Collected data
▬▬▬

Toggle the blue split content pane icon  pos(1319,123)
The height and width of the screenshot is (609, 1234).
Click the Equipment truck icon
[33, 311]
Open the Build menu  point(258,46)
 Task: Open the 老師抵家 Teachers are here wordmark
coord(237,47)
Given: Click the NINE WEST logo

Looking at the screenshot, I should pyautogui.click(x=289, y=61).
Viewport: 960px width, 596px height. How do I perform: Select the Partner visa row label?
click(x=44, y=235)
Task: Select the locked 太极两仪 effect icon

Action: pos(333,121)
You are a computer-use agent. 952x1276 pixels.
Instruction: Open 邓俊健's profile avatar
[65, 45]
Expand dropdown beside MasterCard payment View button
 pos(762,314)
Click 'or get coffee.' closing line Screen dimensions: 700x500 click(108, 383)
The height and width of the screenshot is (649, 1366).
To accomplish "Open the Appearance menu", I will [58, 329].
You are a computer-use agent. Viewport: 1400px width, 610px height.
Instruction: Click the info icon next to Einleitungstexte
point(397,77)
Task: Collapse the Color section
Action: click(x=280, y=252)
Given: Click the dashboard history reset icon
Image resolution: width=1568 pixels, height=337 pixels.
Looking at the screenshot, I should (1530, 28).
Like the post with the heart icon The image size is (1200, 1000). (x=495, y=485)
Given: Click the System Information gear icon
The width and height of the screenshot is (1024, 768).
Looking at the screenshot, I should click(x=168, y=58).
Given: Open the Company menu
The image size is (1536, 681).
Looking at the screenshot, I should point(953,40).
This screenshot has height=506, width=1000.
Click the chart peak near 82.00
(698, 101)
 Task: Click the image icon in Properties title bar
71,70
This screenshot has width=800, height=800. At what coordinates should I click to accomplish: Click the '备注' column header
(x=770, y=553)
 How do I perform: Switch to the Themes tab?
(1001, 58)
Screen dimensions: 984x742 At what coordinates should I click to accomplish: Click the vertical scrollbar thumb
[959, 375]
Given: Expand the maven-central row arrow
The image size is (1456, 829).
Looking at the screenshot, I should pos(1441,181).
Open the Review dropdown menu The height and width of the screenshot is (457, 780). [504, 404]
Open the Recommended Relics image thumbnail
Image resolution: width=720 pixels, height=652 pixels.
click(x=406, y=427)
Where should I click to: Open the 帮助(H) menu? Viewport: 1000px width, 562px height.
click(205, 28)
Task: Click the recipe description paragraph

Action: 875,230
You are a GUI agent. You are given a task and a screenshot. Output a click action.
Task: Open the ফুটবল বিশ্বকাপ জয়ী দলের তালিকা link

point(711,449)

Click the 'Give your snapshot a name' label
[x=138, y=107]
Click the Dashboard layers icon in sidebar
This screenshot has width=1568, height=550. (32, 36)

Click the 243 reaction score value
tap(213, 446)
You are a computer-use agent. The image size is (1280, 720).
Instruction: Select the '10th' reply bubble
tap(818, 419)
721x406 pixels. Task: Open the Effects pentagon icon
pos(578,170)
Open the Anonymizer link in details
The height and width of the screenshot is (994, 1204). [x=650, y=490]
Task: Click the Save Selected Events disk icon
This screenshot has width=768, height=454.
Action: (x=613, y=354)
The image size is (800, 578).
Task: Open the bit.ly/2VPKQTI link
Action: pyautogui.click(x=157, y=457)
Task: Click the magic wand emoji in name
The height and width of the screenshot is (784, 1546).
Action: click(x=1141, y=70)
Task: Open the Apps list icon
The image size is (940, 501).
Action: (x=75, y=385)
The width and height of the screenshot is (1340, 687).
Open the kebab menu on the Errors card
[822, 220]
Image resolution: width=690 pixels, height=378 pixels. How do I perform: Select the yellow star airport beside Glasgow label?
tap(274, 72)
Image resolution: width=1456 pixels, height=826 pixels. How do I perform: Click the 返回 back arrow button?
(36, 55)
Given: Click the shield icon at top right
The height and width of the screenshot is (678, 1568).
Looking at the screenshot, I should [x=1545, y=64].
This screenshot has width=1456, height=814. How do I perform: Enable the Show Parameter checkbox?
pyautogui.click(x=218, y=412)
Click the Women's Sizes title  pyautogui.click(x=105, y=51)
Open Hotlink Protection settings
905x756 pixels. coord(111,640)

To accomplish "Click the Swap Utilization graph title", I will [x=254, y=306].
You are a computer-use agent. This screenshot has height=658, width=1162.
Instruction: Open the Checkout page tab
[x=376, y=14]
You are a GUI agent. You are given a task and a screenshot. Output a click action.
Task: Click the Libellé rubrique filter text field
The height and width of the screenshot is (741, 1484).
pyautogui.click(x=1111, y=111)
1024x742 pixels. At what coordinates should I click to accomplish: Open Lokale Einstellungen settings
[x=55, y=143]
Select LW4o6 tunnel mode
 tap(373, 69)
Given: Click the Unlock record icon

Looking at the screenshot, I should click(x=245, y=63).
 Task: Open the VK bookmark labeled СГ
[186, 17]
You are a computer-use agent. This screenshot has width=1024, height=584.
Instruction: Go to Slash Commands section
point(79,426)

▬▬▬

#### Your assignment:
The records are to be retyped exactly. No line may be skipped.

#### Answer box:
Toggle the blue split content pane icon  pos(1319,123)
The height and width of the screenshot is (609, 1234).
Click the Equipment truck icon
[33, 311]
Open the Build menu  point(258,46)
 Task: Open the 老師抵家 Teachers are here wordmark
coord(237,47)
Given: Click the NINE WEST logo

Looking at the screenshot, I should pyautogui.click(x=289, y=61).
Viewport: 960px width, 596px height. How do I perform: Select the Partner visa row label?
click(x=44, y=235)
Task: Select the locked 太极两仪 effect icon

Action: pos(333,121)
You are a computer-use agent. 952x1276 pixels.
Instruction: Open 邓俊健's profile avatar
[65, 45]
Expand dropdown beside MasterCard payment View button
 pos(762,314)
Click 'or get coffee.' closing line Screen dimensions: 700x500 click(108, 383)
The height and width of the screenshot is (649, 1366).
To accomplish "Open the Appearance menu", I will [58, 329].
You are a computer-use agent. Viewport: 1400px width, 610px height.
Instruction: Click the info icon next to Einleitungstexte
point(397,77)
Task: Collapse the Color section
Action: click(x=280, y=252)
Given: Click the dashboard history reset icon
Image resolution: width=1568 pixels, height=337 pixels.
Looking at the screenshot, I should (1530, 28).
Like the post with the heart icon The image size is (1200, 1000). (x=495, y=485)
Given: Click the System Information gear icon
The width and height of the screenshot is (1024, 768).
Looking at the screenshot, I should click(x=168, y=58).
Given: Open the Company menu
The image size is (1536, 681).
Looking at the screenshot, I should point(953,40).
This screenshot has height=506, width=1000.
Click the chart peak near 82.00
(698, 101)
 Task: Click the image icon in Properties title bar
71,70
This screenshot has width=800, height=800. At what coordinates should I click to accomplish: Click the '备注' column header
(x=770, y=553)
 How do I perform: Switch to the Themes tab?
(1001, 58)
Screen dimensions: 984x742 At what coordinates should I click to accomplish: Click the vertical scrollbar thumb
[959, 375]
Given: Expand the maven-central row arrow
The image size is (1456, 829).
Looking at the screenshot, I should pos(1441,181).
Open the Review dropdown menu The height and width of the screenshot is (457, 780). [504, 404]
Open the Recommended Relics image thumbnail
Image resolution: width=720 pixels, height=652 pixels.
click(x=406, y=427)
Where should I click to: Open the 帮助(H) menu? Viewport: 1000px width, 562px height.
click(205, 28)
Task: Click the recipe description paragraph

Action: 875,230
You are a GUI agent. You are given a task and a screenshot. Output a click action.
Task: Open the ফুটবল বিশ্বকাপ জয়ী দলের তালিকা link

point(711,449)

Click the 'Give your snapshot a name' label
[x=138, y=107]
Click the Dashboard layers icon in sidebar
This screenshot has width=1568, height=550. (32, 36)

Click the 243 reaction score value
tap(213, 446)
You are a computer-use agent. The image size is (1280, 720).
Instruction: Select the '10th' reply bubble
tap(818, 419)
721x406 pixels. Task: Open the Effects pentagon icon
pos(578,170)
Open the Anonymizer link in details
The height and width of the screenshot is (994, 1204). [x=650, y=490]
Task: Click the Save Selected Events disk icon
This screenshot has width=768, height=454.
Action: (x=613, y=354)
The image size is (800, 578).
Task: Open the bit.ly/2VPKQTI link
Action: pyautogui.click(x=157, y=457)
Task: Click the magic wand emoji in name
The height and width of the screenshot is (784, 1546).
Action: click(x=1141, y=70)
Task: Open the Apps list icon
The image size is (940, 501).
Action: (x=75, y=385)
The width and height of the screenshot is (1340, 687).
Open the kebab menu on the Errors card
[822, 220]
Image resolution: width=690 pixels, height=378 pixels. How do I perform: Select the yellow star airport beside Glasgow label?
tap(274, 72)
Image resolution: width=1456 pixels, height=826 pixels. How do I perform: Click the 返回 back arrow button?
(36, 55)
Given: Click the shield icon at top right
The height and width of the screenshot is (678, 1568).
Looking at the screenshot, I should [x=1545, y=64].
This screenshot has width=1456, height=814. How do I perform: Enable the Show Parameter checkbox?
pyautogui.click(x=218, y=412)
Click the Women's Sizes title  pyautogui.click(x=105, y=51)
Open Hotlink Protection settings
905x756 pixels. coord(111,640)

To accomplish "Click the Swap Utilization graph title", I will [x=254, y=306].
You are a computer-use agent. This screenshot has height=658, width=1162.
Instruction: Open the Checkout page tab
[x=376, y=14]
You are a GUI agent. You are given a task and a screenshot. Output a click action.
Task: Click the Libellé rubrique filter text field
The height and width of the screenshot is (741, 1484).
pyautogui.click(x=1111, y=111)
1024x742 pixels. At what coordinates should I click to accomplish: Open Lokale Einstellungen settings
[x=55, y=143]
Select LW4o6 tunnel mode
 tap(373, 69)
Given: Click the Unlock record icon

Looking at the screenshot, I should click(x=245, y=63).
 Task: Open the VK bookmark labeled СГ
[186, 17]
You are a computer-use agent. This screenshot has width=1024, height=584.
Instruction: Go to Slash Commands section
point(79,426)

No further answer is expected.